Older age, severity are factors

Among the 35 individuals with cognitive impairment, 22 had undergone imaging assessments, with seven — three with mild and four with moderate impairments — having normal scans (31.8%).

On MRI, one patient with moderate cognitive impairment showed signs of amyloidosis in the brain. Other non-specific abnormalities detected in CT scans included brain shrinkage (atrophy), white matter loss, and blood vessel calcifications.

Subgroup analysis of the nine patients with late disease onset (starting at age 50 or older) showed that four had moderate cognitive dysfunction, while the remaining five had normal cognition.

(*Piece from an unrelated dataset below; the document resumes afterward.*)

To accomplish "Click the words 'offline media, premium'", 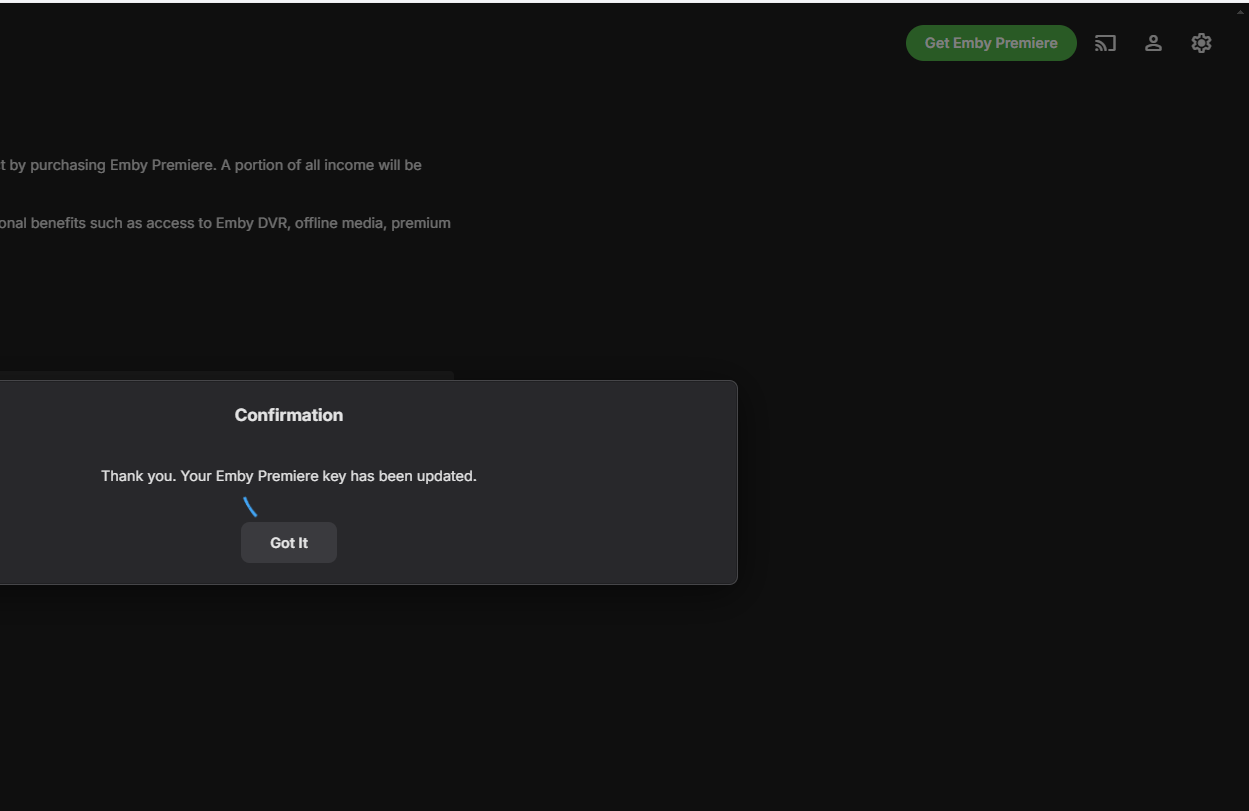I will [372, 223].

Abnormal NT-proBNP values were observed in three patients with moderate cognitive dysfunction and in three of those with normal cognition. Abnormal cystatin C values were detected in almost all those with normal cognition or moderate dysfunction. None with normal cognition reported depression, whereas two of four cognitively impaired patients experienced depression.

Finally, patients with FNEs were older at assessment, but younger at disease onset, had fewer years of education, longer disease duration, and longer post-transplant duration. FNEs were not associated with sex, mPND score, elevated cystatin C, heart rhythm irregularities, anxiety, or depression.

“Study findings confirm that cognitive dysfunction is related to the severity of polyneuropathy,” the team wrote. “Older age at disease onset is statistically associate and potentially an important predictor of moderate cognitive dysfunction, whereas longer disease duration is necessary for the occurrence of mild cognitive dysfunction.”

“A longitudinal approach is necessary to understand the pattern of progression of cognitive dysfunction in [FAP-Val30Met] patients treated with [a liver transplant] or under newer therapeutic strategies for ATTR amyloidosis,” the team wrote.